--- BEGIN MATERIAL PROVIDED ---

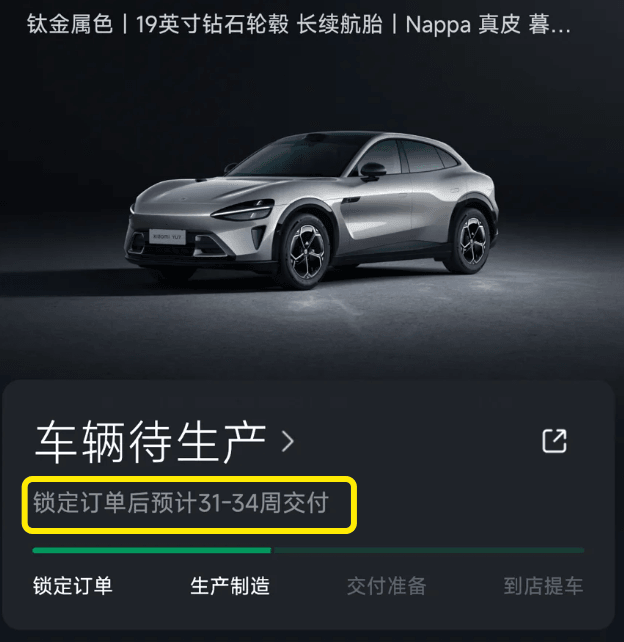
Task: Select the 交付准备 progress step
Action: (387, 586)
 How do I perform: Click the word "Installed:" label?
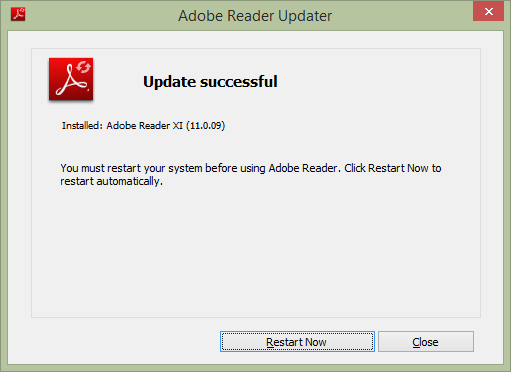(x=82, y=126)
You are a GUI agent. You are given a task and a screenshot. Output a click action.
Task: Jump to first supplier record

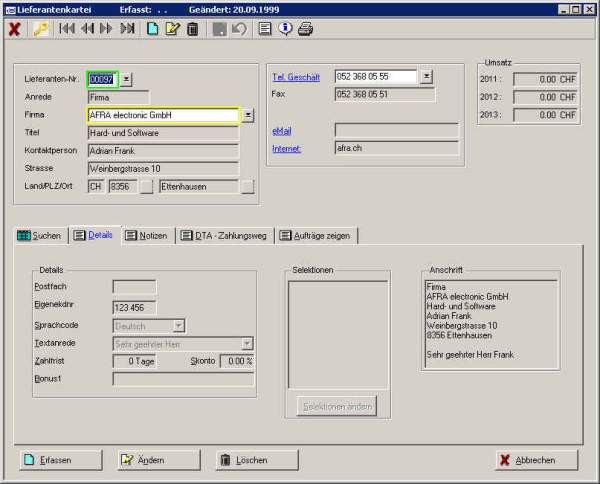67,29

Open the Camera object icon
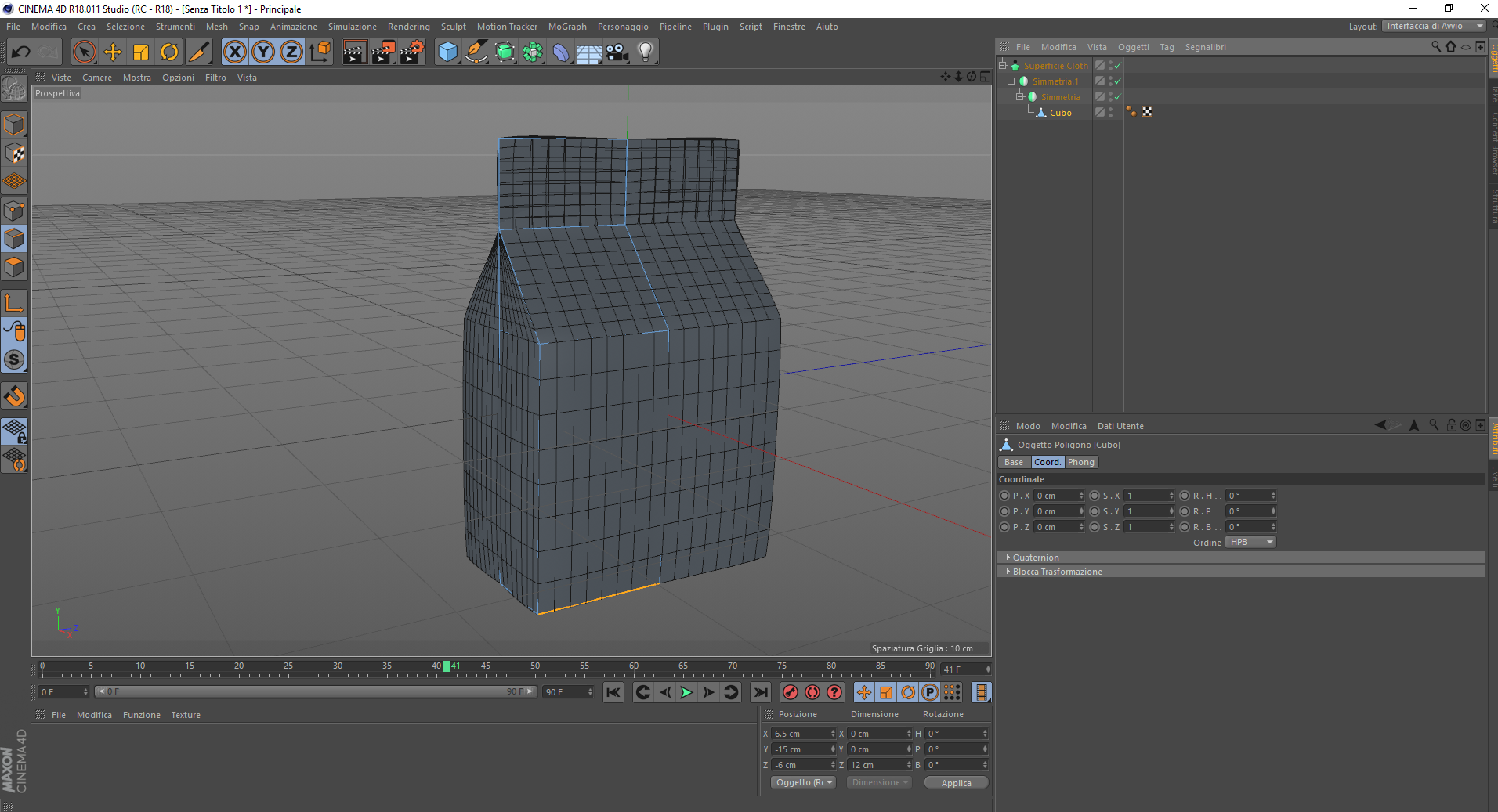pos(617,52)
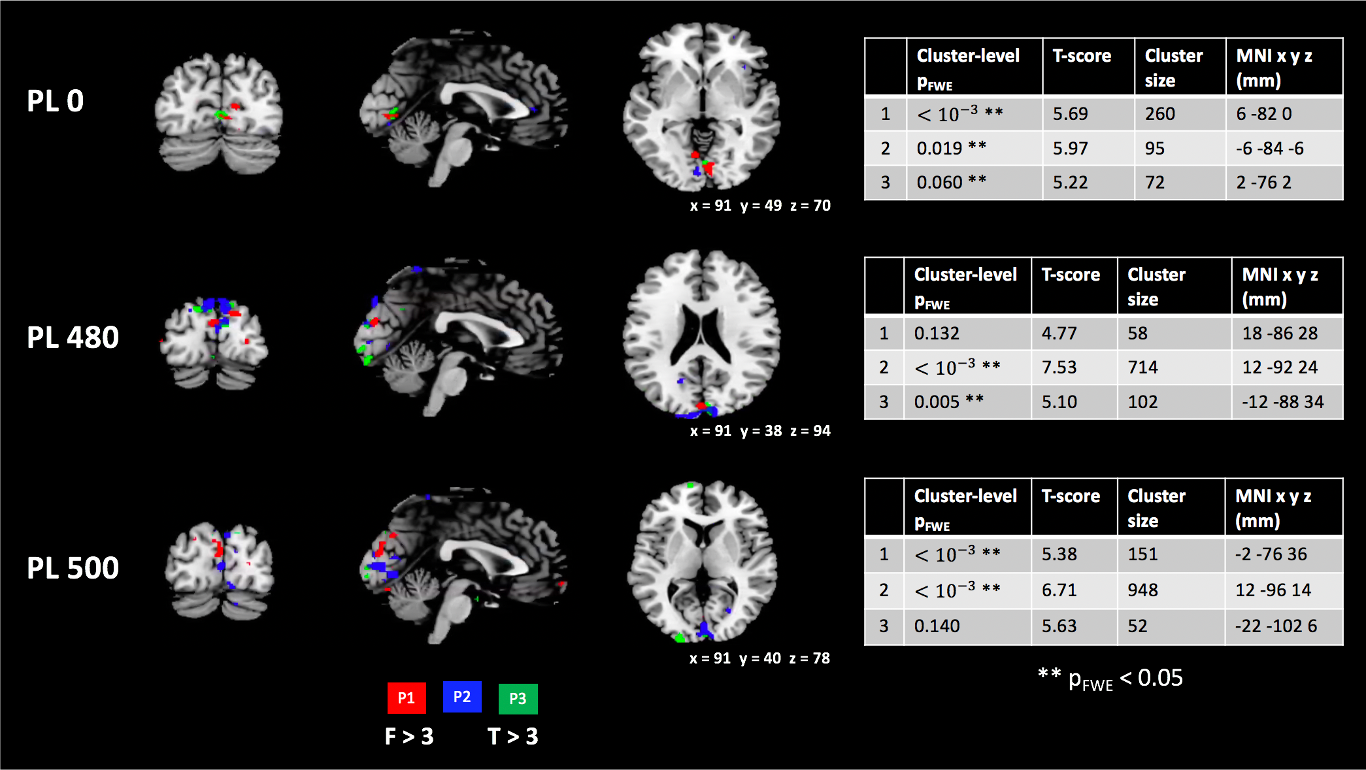Click the green P3 legend swatch
Screen dimensions: 1366x770
point(517,698)
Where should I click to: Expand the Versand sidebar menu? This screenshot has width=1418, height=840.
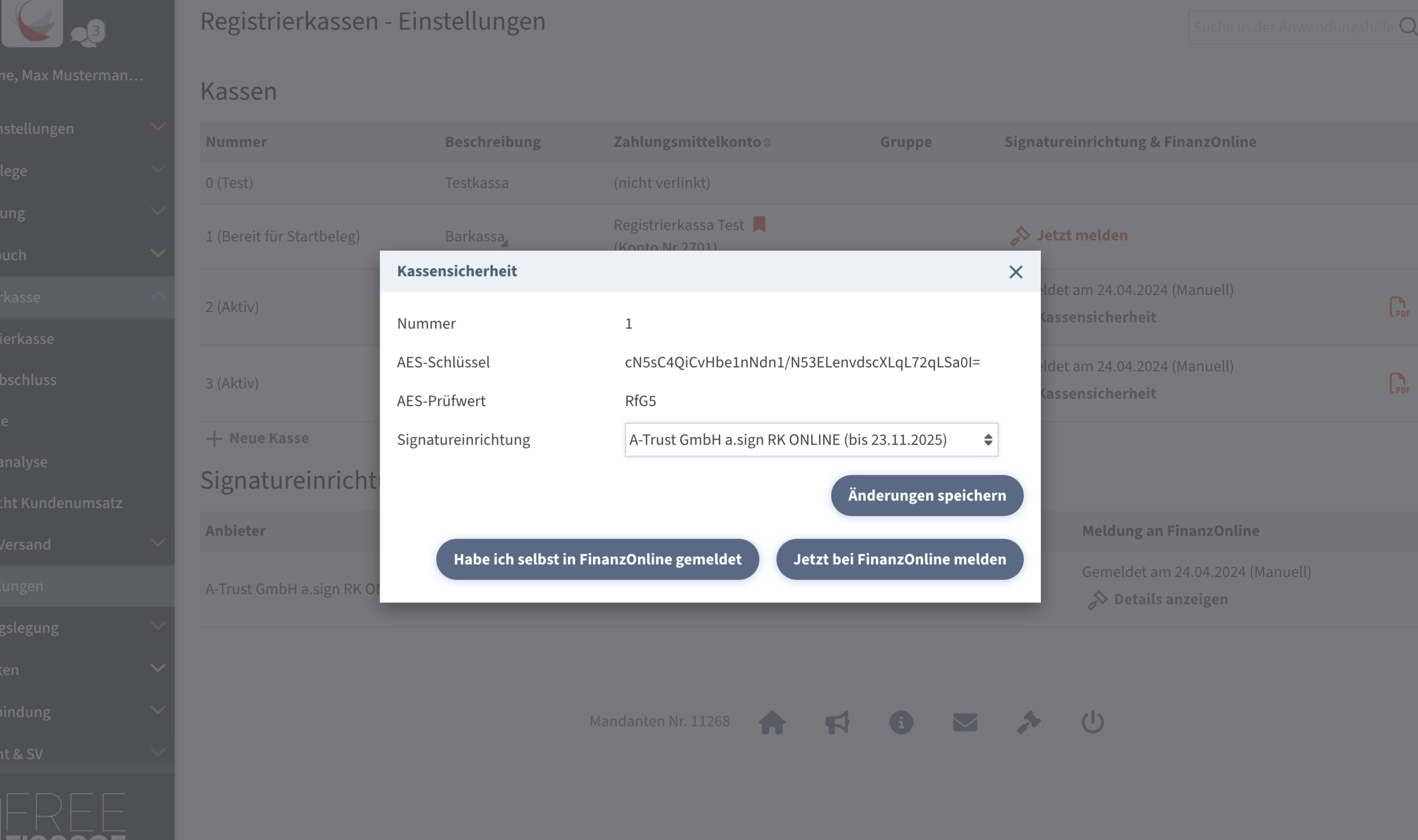click(x=158, y=543)
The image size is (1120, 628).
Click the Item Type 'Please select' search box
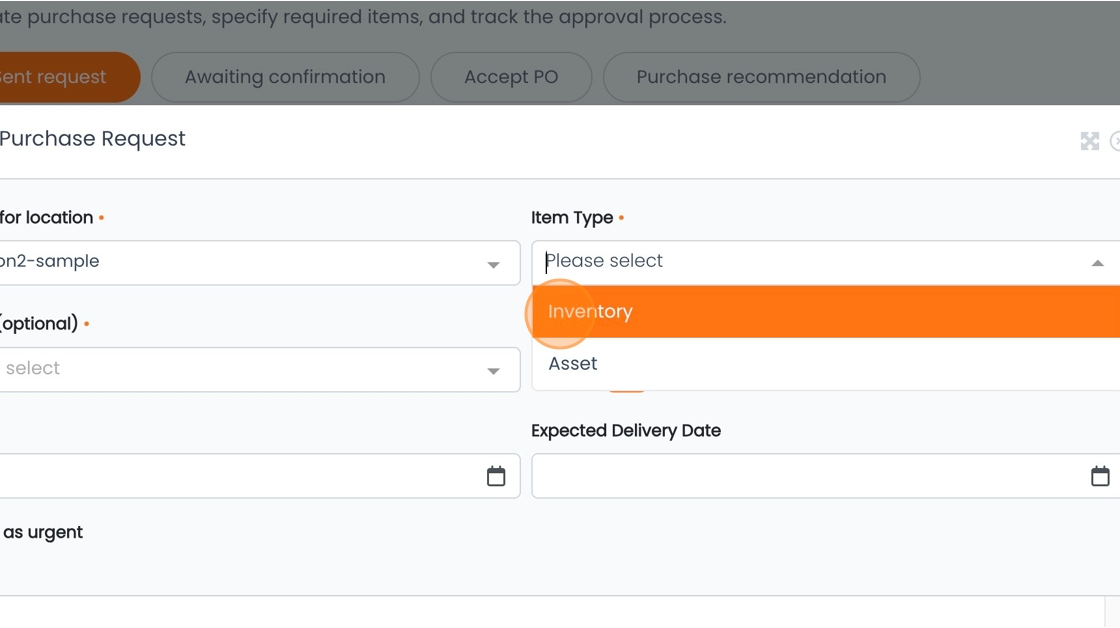pos(800,262)
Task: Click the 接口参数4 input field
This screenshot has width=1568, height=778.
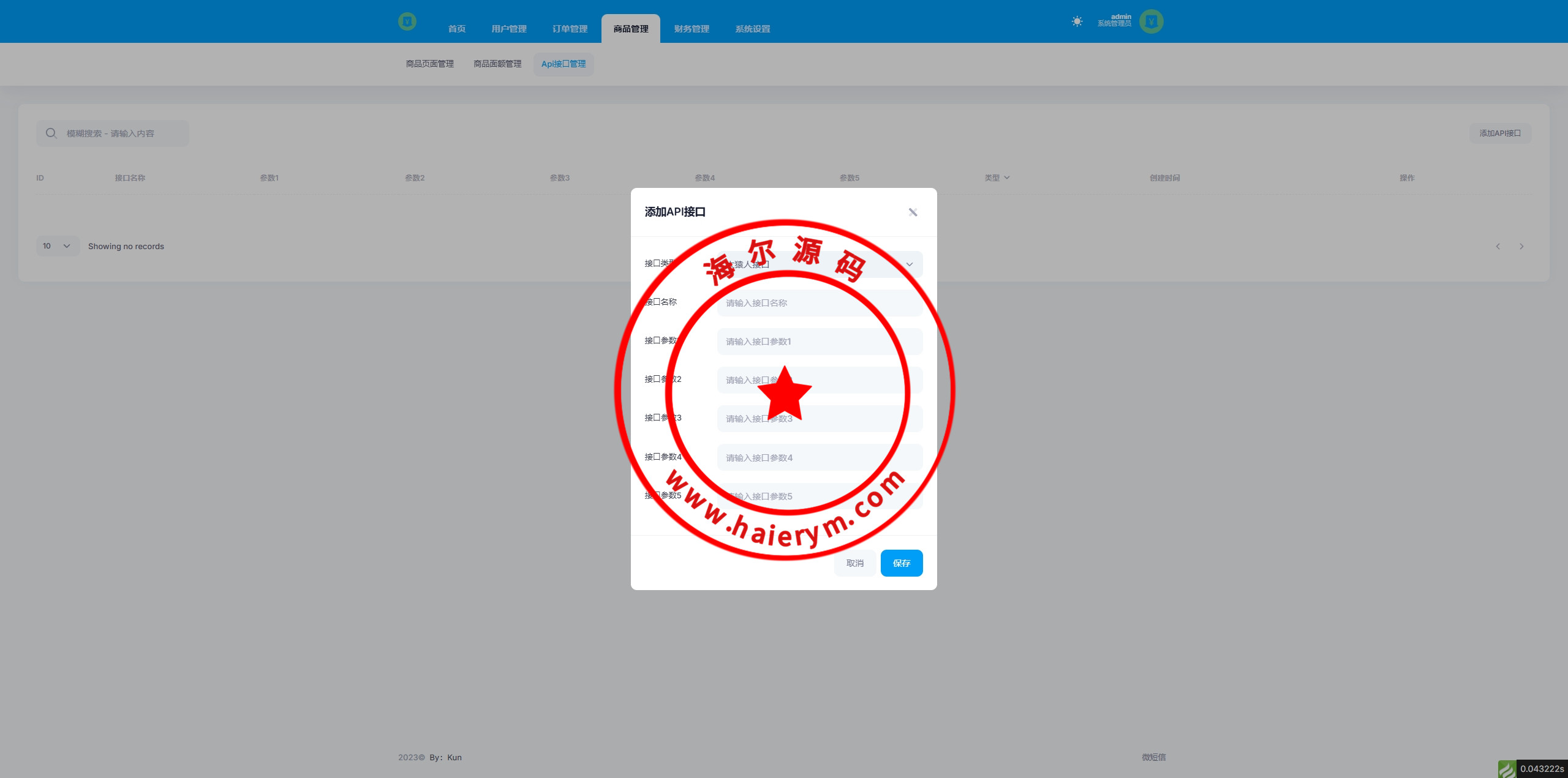Action: (820, 458)
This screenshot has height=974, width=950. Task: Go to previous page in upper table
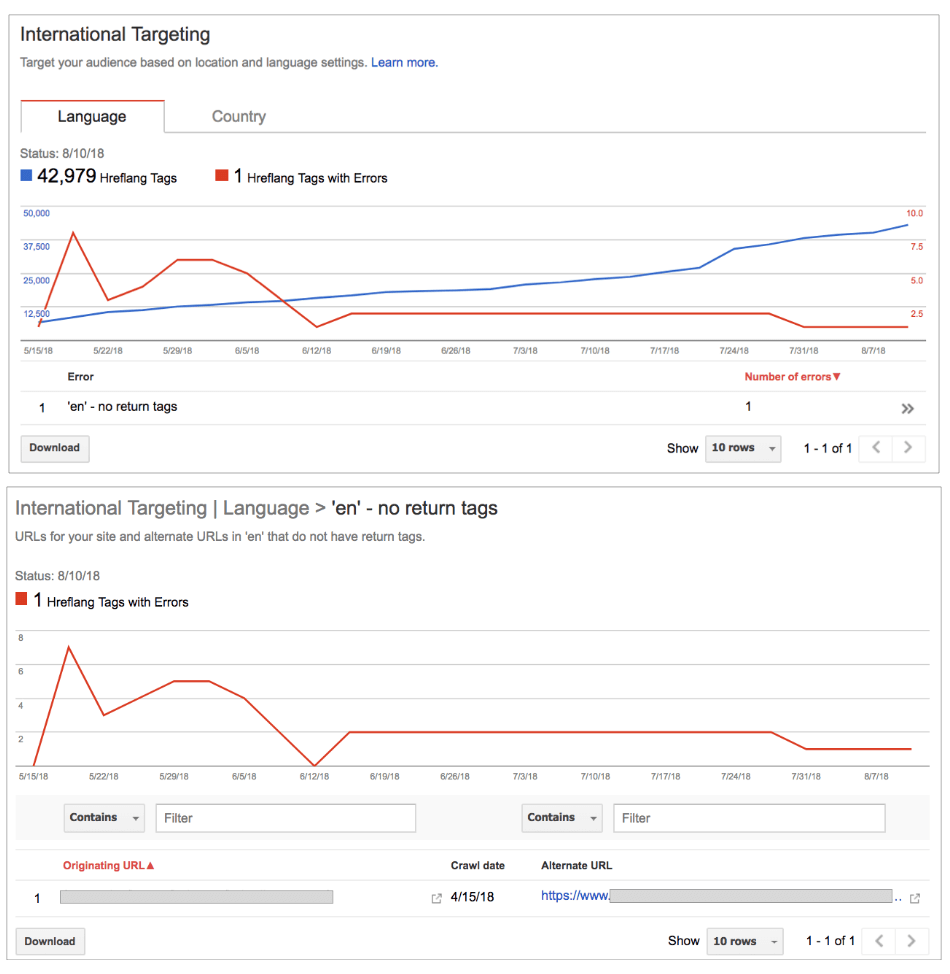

--- END MATERIAL PROVIDED ---

#### [YOUR GOAL]
Can you rewrite all the data above with "screenshot" swapped for "screen capture" and everything else unchanged, leaving out the pictures?

#### [COMPLETED EXERCISE]
Task: Select the 交付准备 progress step
Action: (387, 586)
 How do I perform: Click the word "Installed:" label?
(x=82, y=126)
You are a GUI agent. You are given a task and a screen capture. Output a click action.
Task: Jump to first supplier record

67,29

Open the Camera object icon
pos(617,52)
Click the green P3 legend swatch
Screen dimensions: 1366x770
point(517,698)
Where should I click to: Expand the Versand sidebar menu? This screen capture has width=1418, height=840.
click(x=158, y=543)
The image size is (1120, 628).
Click the Item Type 'Please select' search box
pos(800,262)
Task: Click the 接口参数4 input field
This screen capture has width=1568, height=778.
Action: (820, 458)
This screen capture has height=974, width=950. Task: Go to previous page in upper table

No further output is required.